With most shopping having been restricted to online offerings during March and April we tried to buy as much as possible from regional online shops. For the sake of this article “regional” means companies with physical points of sale in our region or that produce either in Austria or the surrounding countries. Sadly, not all that many of them made it attractive to skip Amazon.
Over the course of these two months we made orders at the following large retailers (not including Amazon):
- A: Large Swedish furniture company (their local store is only 5min away by bike)
- B: Large German DIY store (next to A)
- C: Large Austrian furniture company
- D: Large Austrian furniture company
- E: Danish retailer for mattresses et al
None of the orders made at these companies worked as expected.
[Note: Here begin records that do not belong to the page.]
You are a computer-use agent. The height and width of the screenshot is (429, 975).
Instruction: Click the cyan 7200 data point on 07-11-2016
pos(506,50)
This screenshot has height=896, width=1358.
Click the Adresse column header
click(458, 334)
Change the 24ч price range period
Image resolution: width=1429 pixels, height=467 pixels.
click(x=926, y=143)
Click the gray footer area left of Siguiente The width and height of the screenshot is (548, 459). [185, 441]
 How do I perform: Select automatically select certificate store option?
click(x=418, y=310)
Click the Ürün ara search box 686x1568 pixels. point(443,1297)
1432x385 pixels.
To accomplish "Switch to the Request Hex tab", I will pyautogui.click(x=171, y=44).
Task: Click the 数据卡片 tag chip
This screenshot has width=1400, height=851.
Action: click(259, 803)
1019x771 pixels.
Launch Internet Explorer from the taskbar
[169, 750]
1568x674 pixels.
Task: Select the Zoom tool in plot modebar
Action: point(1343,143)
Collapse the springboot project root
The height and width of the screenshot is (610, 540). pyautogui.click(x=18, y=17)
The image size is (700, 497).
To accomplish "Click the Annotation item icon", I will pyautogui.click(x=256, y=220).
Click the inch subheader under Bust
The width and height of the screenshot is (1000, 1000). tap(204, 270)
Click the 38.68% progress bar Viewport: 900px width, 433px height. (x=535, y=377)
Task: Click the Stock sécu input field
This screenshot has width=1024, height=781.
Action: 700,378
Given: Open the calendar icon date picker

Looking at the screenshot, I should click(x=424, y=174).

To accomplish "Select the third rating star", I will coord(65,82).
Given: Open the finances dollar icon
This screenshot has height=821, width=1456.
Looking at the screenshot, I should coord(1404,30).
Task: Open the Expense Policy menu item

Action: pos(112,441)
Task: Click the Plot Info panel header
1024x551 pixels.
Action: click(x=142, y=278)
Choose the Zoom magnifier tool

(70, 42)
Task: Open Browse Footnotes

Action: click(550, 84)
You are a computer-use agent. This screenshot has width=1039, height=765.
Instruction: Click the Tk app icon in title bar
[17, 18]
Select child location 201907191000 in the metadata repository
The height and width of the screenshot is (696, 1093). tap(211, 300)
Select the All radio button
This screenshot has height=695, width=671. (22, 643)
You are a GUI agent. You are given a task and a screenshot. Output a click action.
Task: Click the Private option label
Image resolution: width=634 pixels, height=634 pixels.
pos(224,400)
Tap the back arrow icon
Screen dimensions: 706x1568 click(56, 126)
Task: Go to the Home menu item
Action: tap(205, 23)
Our order at A for a couple of drawers got postponed (after about a month had already passed) without any specific target date just to arrive another week later, the one at B was cancelled shortly prior to the expected delivery and multiple weeks after the original order was placed. We have absolutely no idea what’s up with C since they don’t respond to calls. If they weren’t a known company, we’d consider the whole thing a scam and file a legal complaint. It is one thing when a delivery takes multiple times the estimated time, but it’s another level of damage to a company’s reputation when the customer service doesn’t even pick up anymore. The order with D also took far longer than expected and estimated. E was split into multiple deliveries due to the warehouses being understaffed with one coming about a week before the other.
To summarise: 3 out of 5 orders were actually fulfilled by the time I’m writing this. 1 was cancelled due to a mess-up in their stock management and 1 is … still in limbo.
The blame-game
After talking with a customer service representative of company D we learnt that their warehouses were full with deliveries ready to be shipped but the postal service was simply not picking them up. Honestly? Amazon is using the Austrian postal service, too (among others like DHL and DPD), and I assume also out of their distribution center in Austria! If packages aren’t leaving a warehouse one of the reasons for that might also be that the warehouse doesn’t make it easy for the delivery service to pick them up in bulk!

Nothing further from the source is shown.